A lot has been written about the challenges caused by functional managers when their company undergoes an agile transformation. But with this emphasis on what they shouldn’t be doing, not as much gets published about the specific activities we should be doing to help them through the change.
Here are four questions to ask when considering this key role.
Are they learning?
To support a change you need to understand the change. Delivering training focused specifically on what functional managers need to know about agile which includes scenario-based learning to understand what sorts of behavior changes are expected when faced with common situations will help. But it is also important to identify which managers have already shown evidence of having embraced an agile mindset and recruit them to help support their peers who will have a harder time with the transition. In the absence of such internal support, coaches could be hired to create a critical mass of change advocates among middle management.
What are they measured on and what are they measuring?

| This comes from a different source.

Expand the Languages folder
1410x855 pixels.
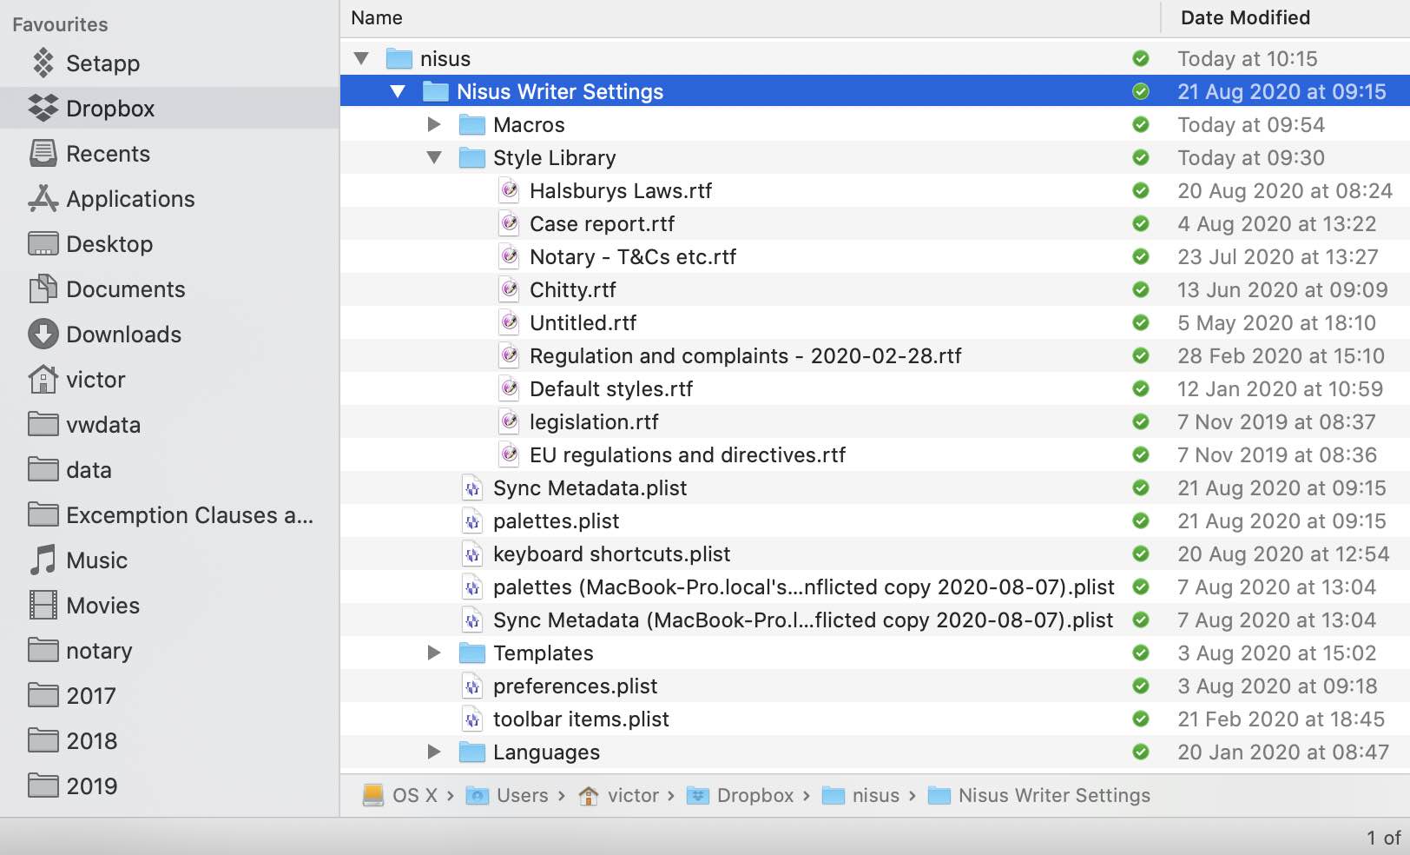pos(433,752)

Metrics aren’t the sole driver of behavior but they do draw a lot of focus. As Tony Robbins would say, “Where focus goes, energy flows“. If we haven’t updated performance measures for functional managers and their staff, it will be much harder to encourage them to change. If existing metrics are focused on how well team members and their managers achieved certain objectives but didn’t also consider how those objectives were achieved, deadlines and budgets will continue to dominate rather than collaboration and engagement. These measures need to be augmented with ones specifically assessing stakeholder and team member satisfaction to understand whether the “how” was as good as the “what”.
Who are they hiring?
I’ve written previously about the importance of adjusting job descriptions and hiring criteria but it is equally important to train functional managers on how to leverage these changes. If the job profile calls for servant-leadership but all the functional manager asks about is what a candidate accomplished, the risk of hiring people who are not aligned with the new way of working will persist. Pairing functional managers with properly trained HR staff for panel interviews is one way to address this.

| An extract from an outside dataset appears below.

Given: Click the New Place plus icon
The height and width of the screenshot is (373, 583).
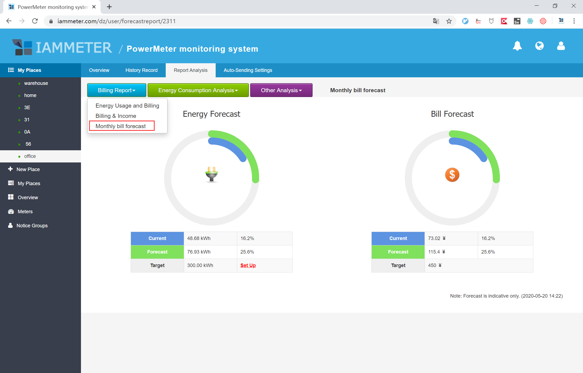Looking at the screenshot, I should (11, 169).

How are they supporting their staff?
Team members will be experiencing many of the same fears and doubts that their manager has about the transformation so it is important that functional managers meet regularly in both one-on-one and team settings to address these concerns. Managers play a critical role in helping their staff gain the confidence to take their first baby steps towards self-organizing and becoming T-skilled. To do this, managers must cultivate a psychologically safe environment within their teams so that their team members feel safe about expressing themselves and taking chances both in the project roles and in their functional ones.
Buy-in from middle management is necessary for any successful organization change, and even though you might think that the sandwich approach of committed senior leadership and enthusiastic front line staff squeezing out compliance, actively guiding and supporting functional managers will be essential to a sustainable transformation.